**ENTRIES:**
################

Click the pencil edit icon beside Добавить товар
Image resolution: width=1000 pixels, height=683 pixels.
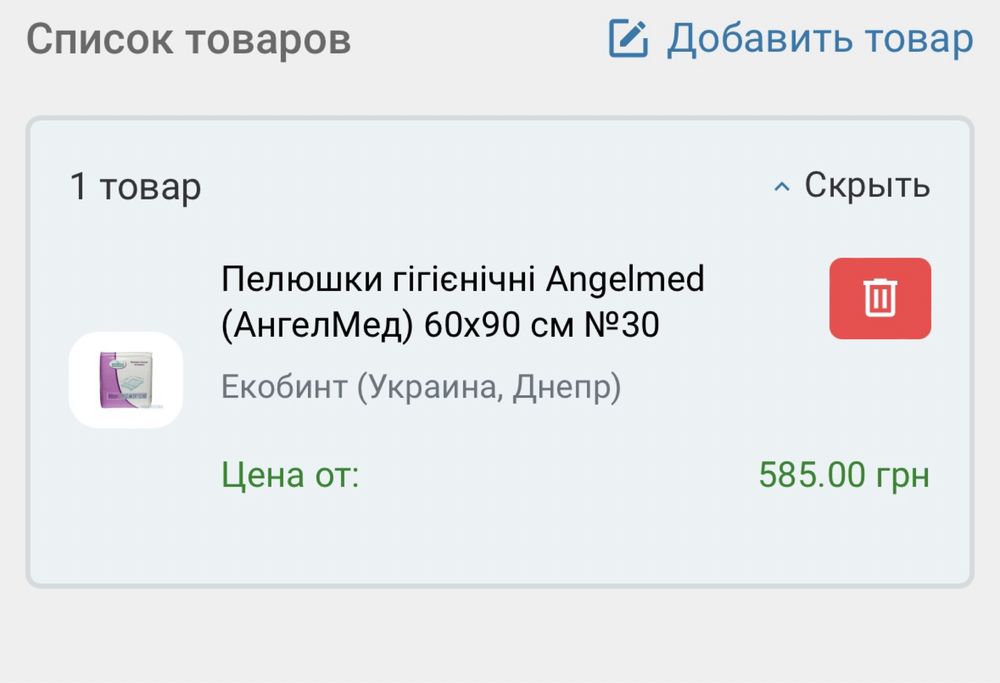[x=629, y=40]
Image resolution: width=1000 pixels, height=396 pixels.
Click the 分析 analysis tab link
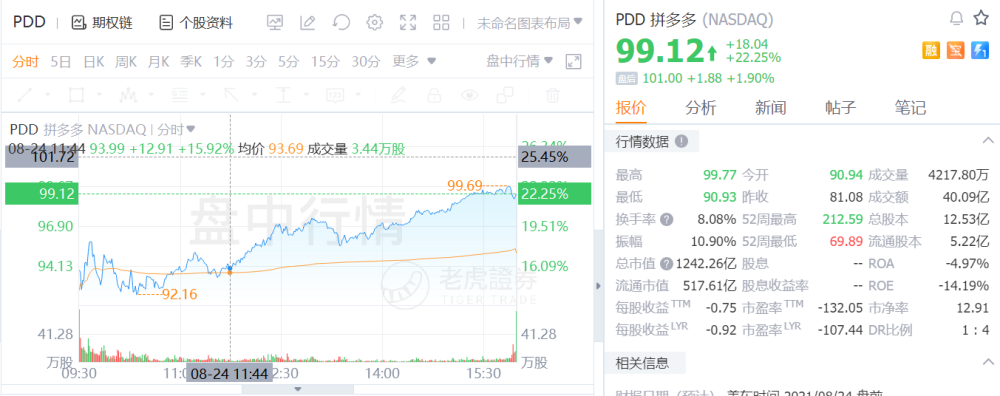pos(701,107)
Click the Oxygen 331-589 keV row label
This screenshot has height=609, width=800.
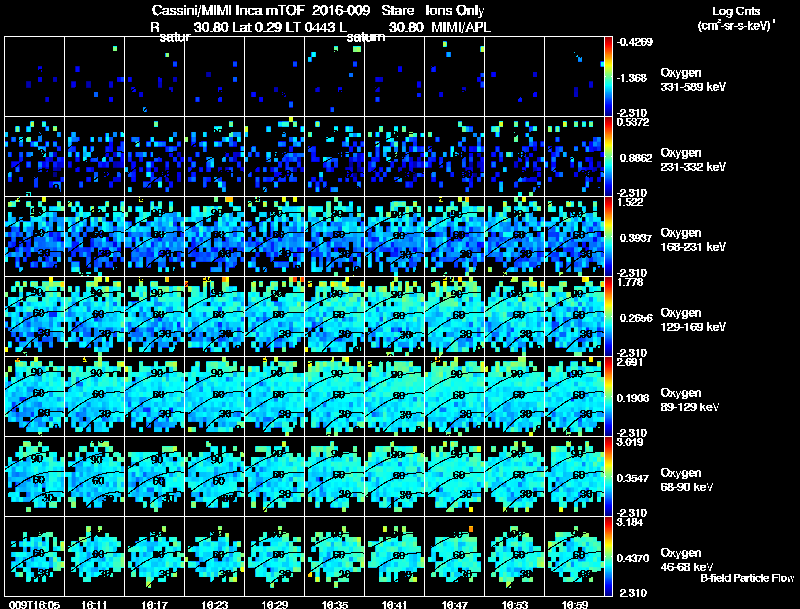pyautogui.click(x=693, y=80)
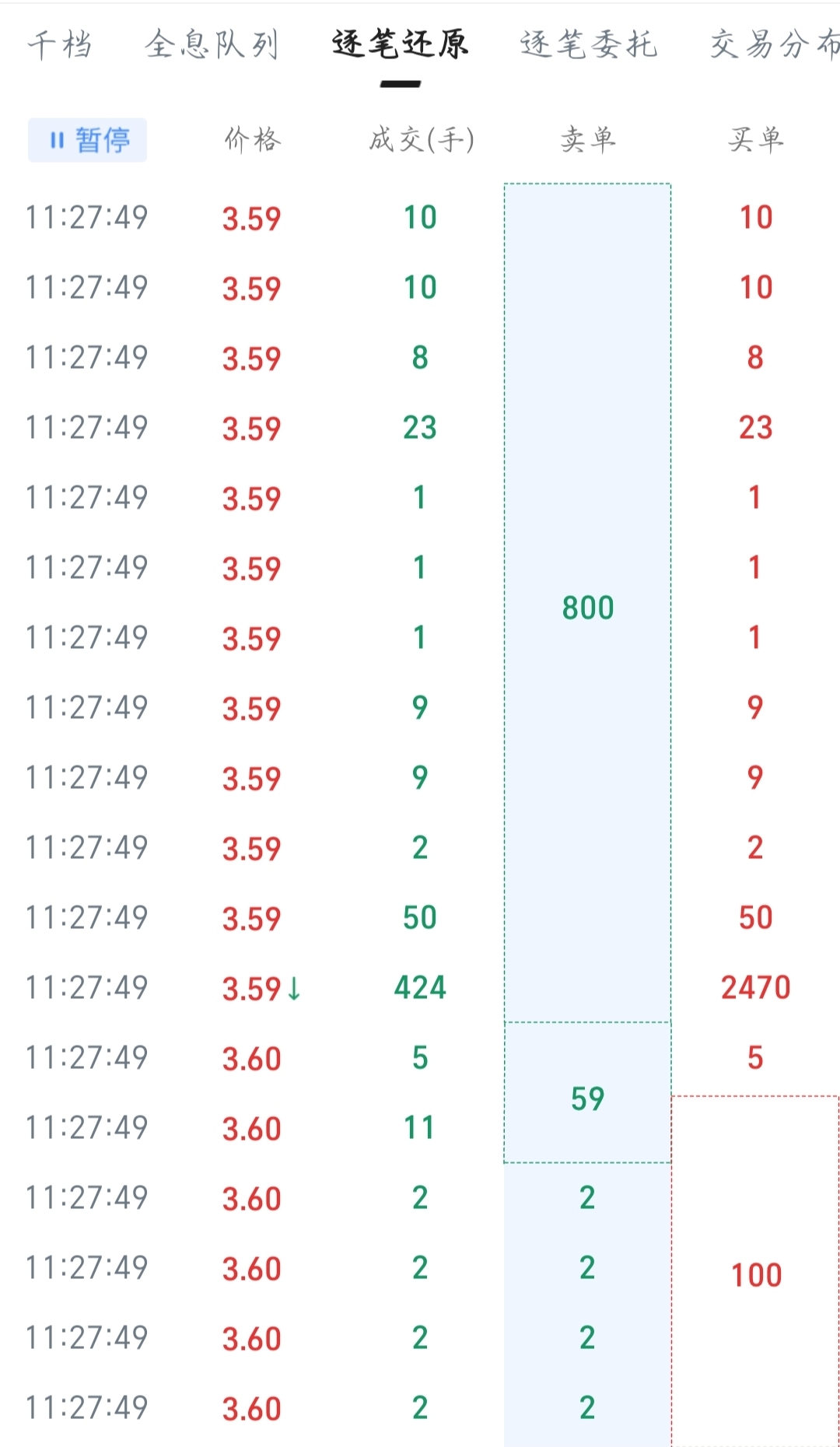Pause the live tick feed
Screen dimensions: 840x1447
[x=87, y=140]
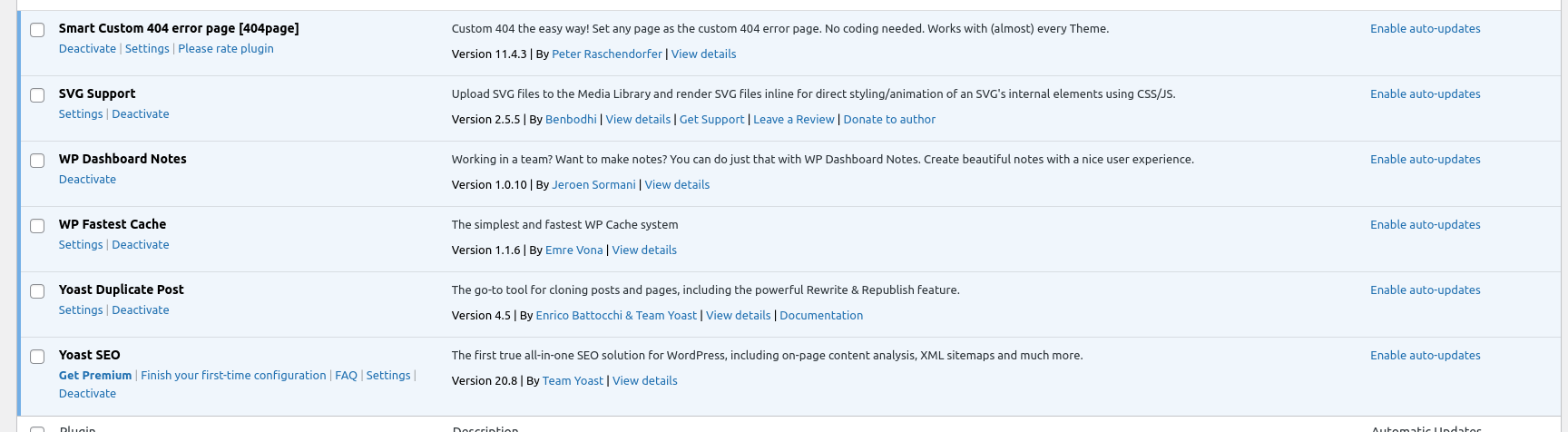Click Get Premium for Yoast SEO
The image size is (1568, 432).
point(95,376)
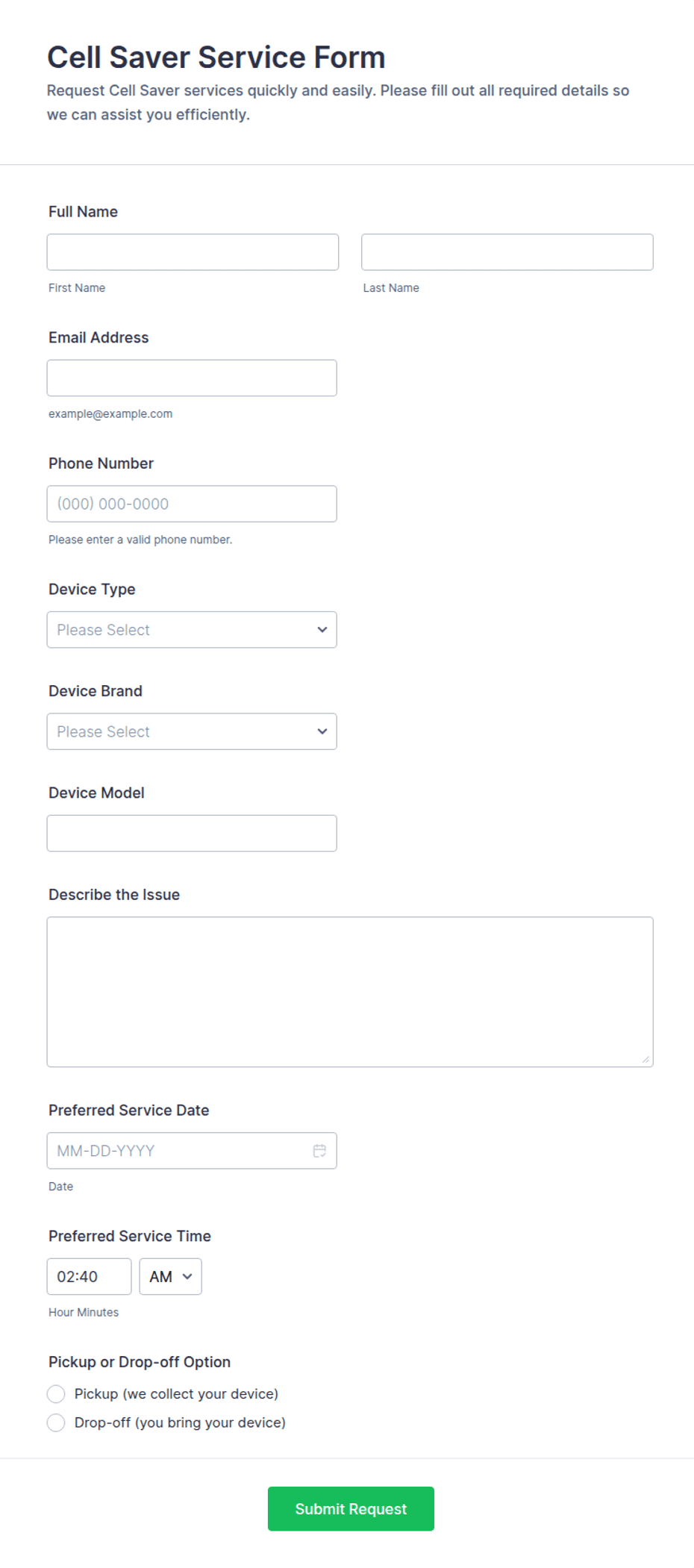Click the Pickup or Drop-off Option label
The image size is (694, 1568).
[x=140, y=1362]
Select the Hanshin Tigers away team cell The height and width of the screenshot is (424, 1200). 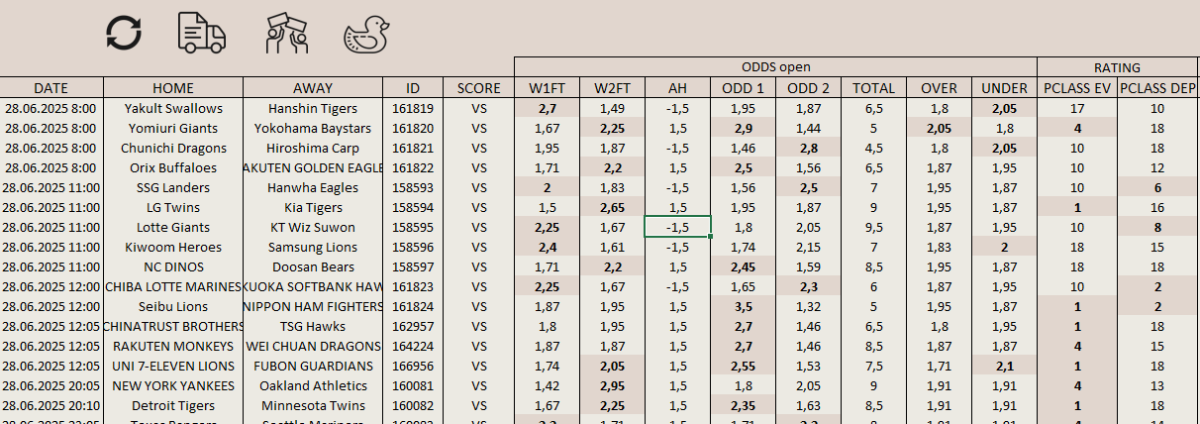[313, 108]
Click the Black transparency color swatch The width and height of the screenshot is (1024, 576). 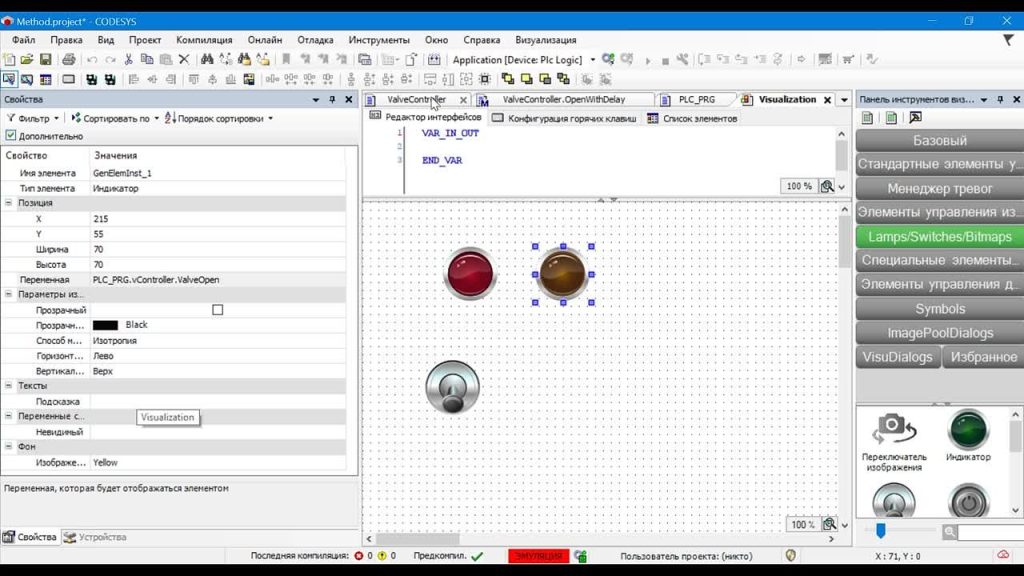[x=105, y=325]
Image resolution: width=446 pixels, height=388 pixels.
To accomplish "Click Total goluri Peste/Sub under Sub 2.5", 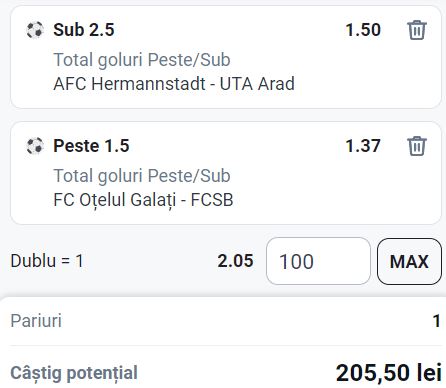I will tap(142, 60).
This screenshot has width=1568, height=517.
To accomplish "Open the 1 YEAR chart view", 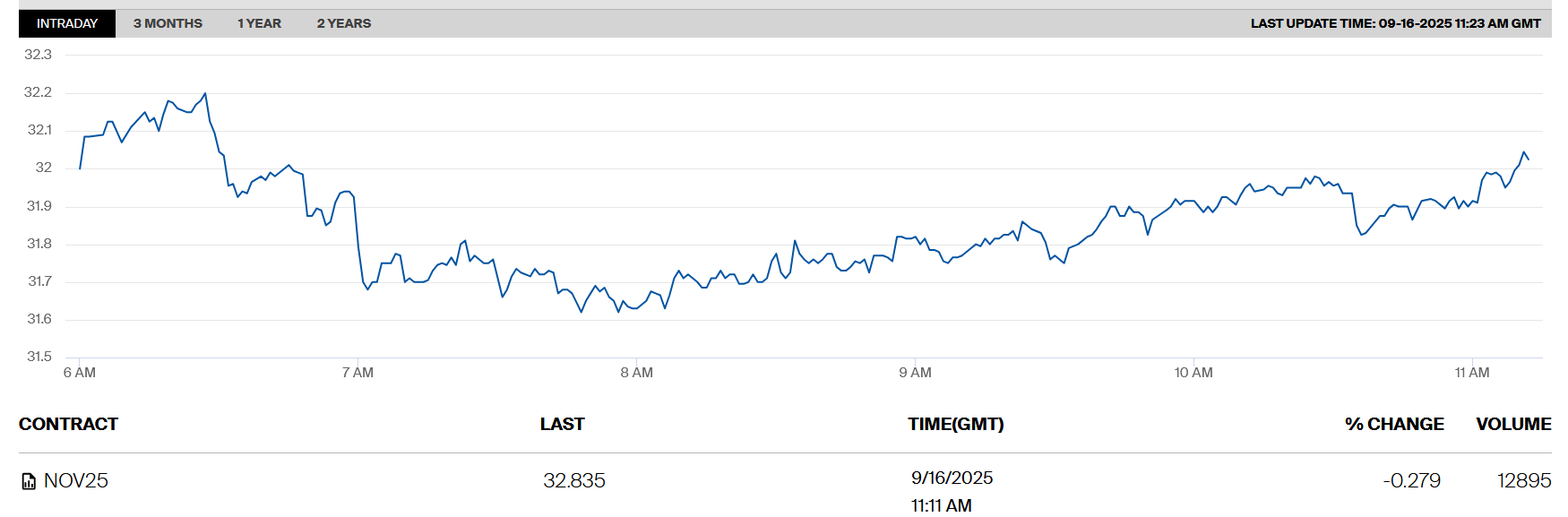I will 259,23.
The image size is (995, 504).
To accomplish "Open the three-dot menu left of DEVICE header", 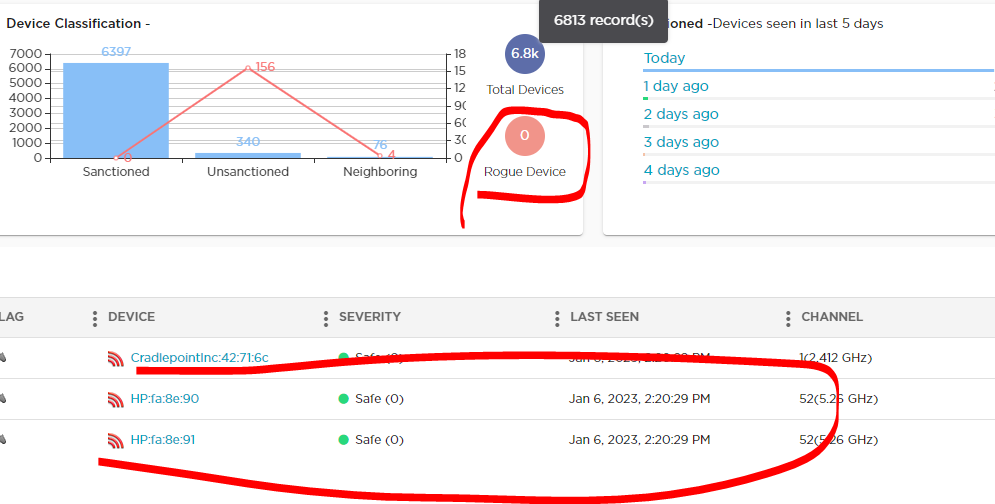I will point(95,318).
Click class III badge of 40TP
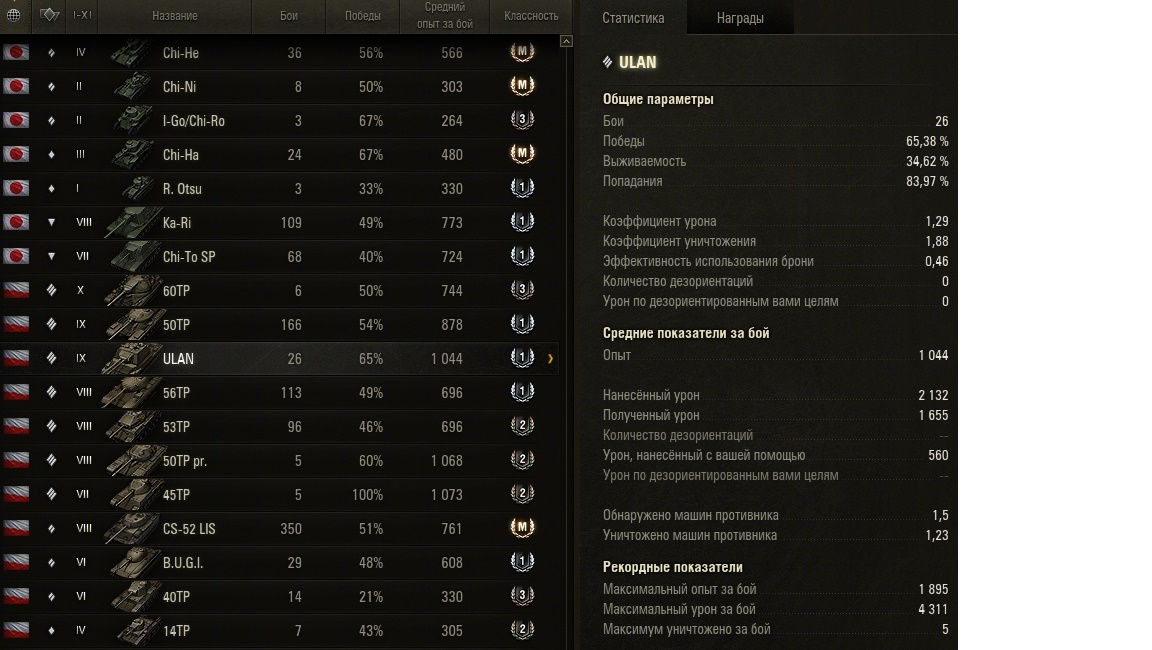The image size is (1152, 650). [x=522, y=596]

################

**STATED EXERCISE:**
Please format the records from the line with "Image resolution: width=1000 pixels, height=396" through the line with "pos(701,107)", both included, as a JSON list of strings, one string per line. Leave out blank lines and the pictures.

**OUTPUT:**
[
  "Image resolution: width=1000 pixels, height=396 pixels.",
  "Click the 分析 analysis tab link",
  "pos(701,107)"
]